### [Task statement]
Please recast the records as a Markdown table with the columns Row and Line. Begin at the line that has "Task: Open the test@domain.com email link" and stop after the line that has "[x=411, y=11]". Give each row a number, skip blank lines, and leave the pictures out.

━━━━━ Input rows

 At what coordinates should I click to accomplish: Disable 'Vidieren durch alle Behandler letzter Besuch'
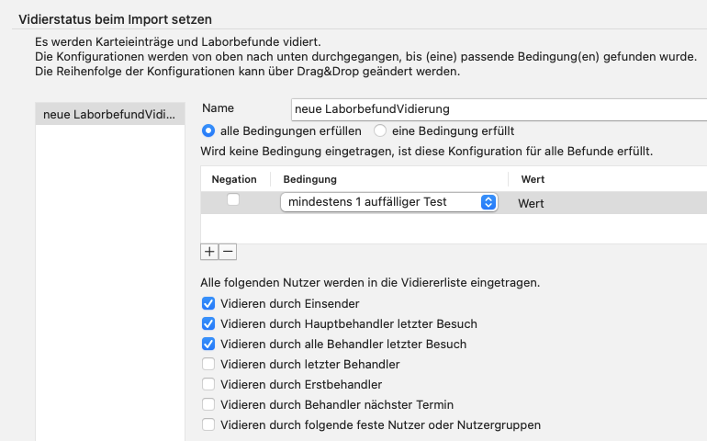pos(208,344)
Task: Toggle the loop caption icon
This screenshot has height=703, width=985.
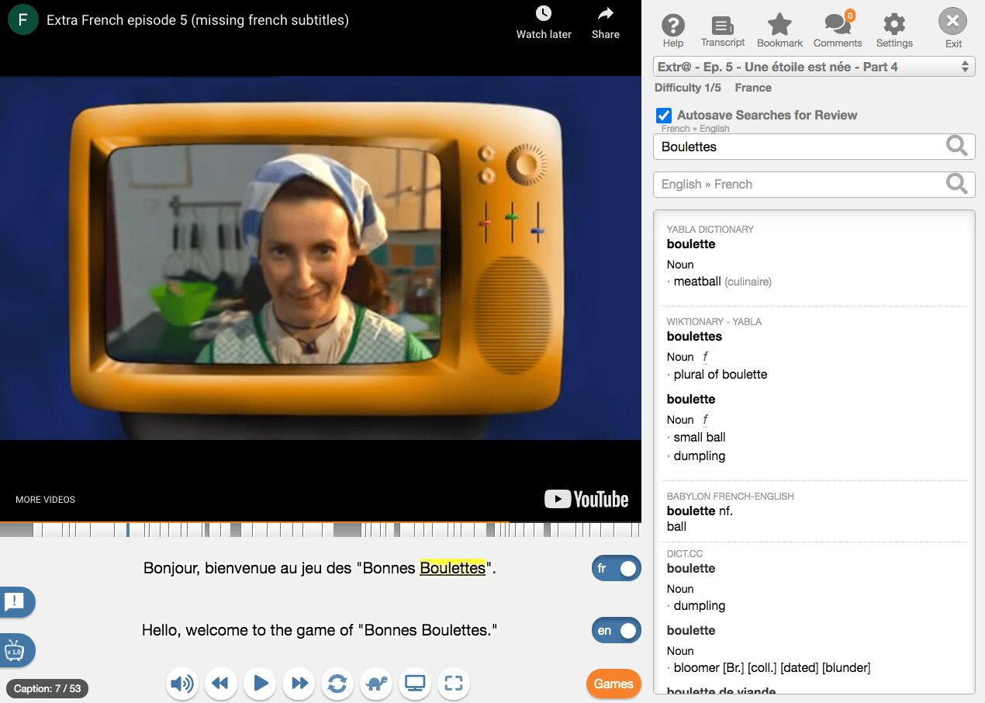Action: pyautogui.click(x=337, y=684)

━━━━━━━━━━
━━━━━ Input rows

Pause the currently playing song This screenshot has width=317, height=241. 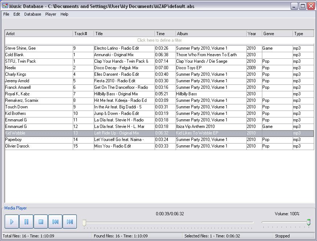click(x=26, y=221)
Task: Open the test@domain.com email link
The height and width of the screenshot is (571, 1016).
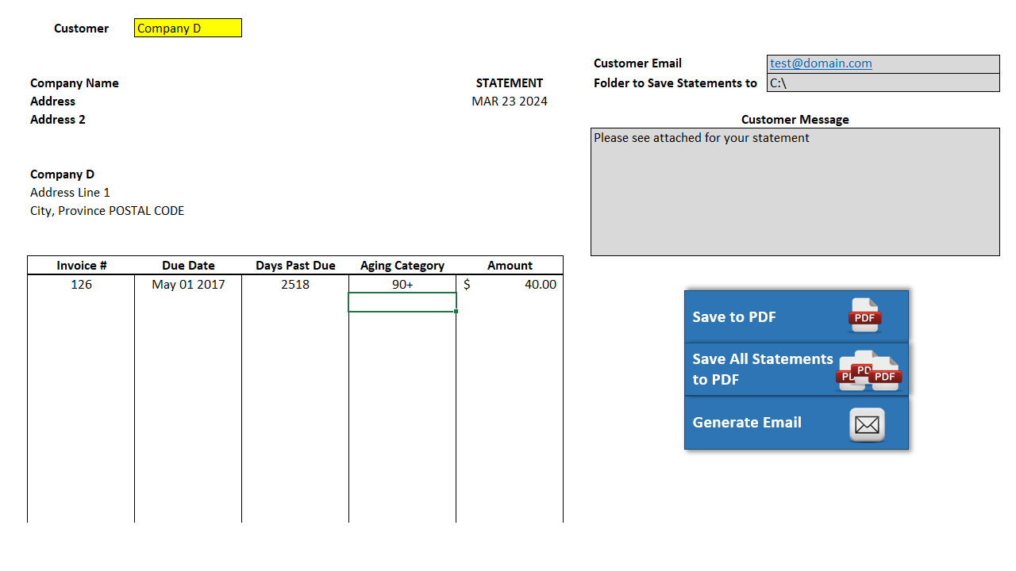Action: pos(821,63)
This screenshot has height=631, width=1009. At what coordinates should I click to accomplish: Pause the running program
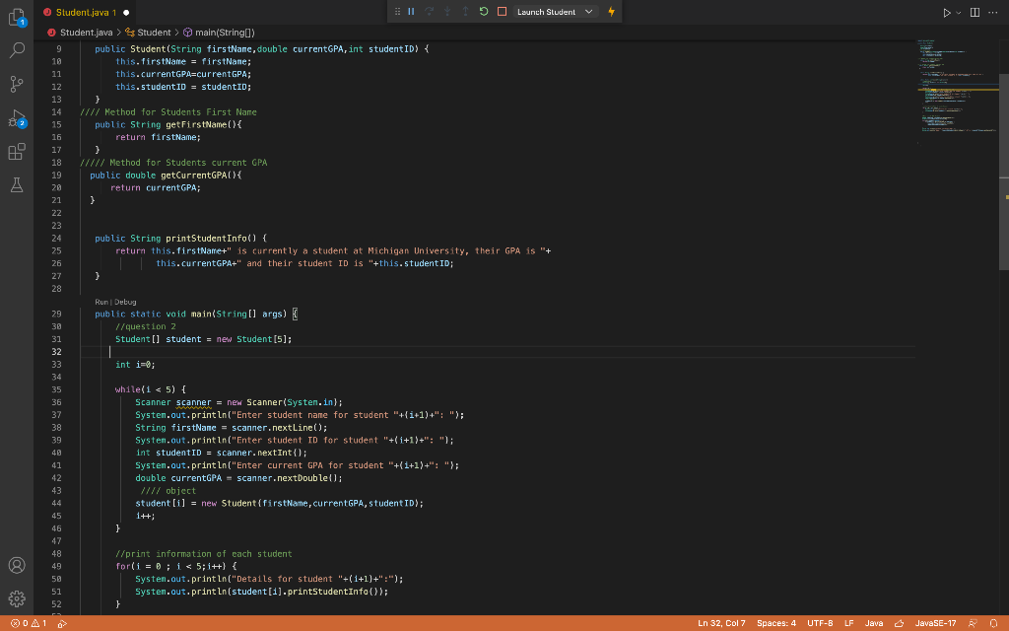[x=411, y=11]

━━━━━━━━━━

### [Answer]
| Row | Line |
|---|---|
| 1 | Task: Open the test@domain.com email link |
| 2 | The height and width of the screenshot is (571, 1016). |
| 3 | Action: pos(821,63) |
| 4 | This screenshot has height=631, width=1009. At what coordinates should I click to accomplish: Pause the running program |
| 5 | [x=411, y=11] |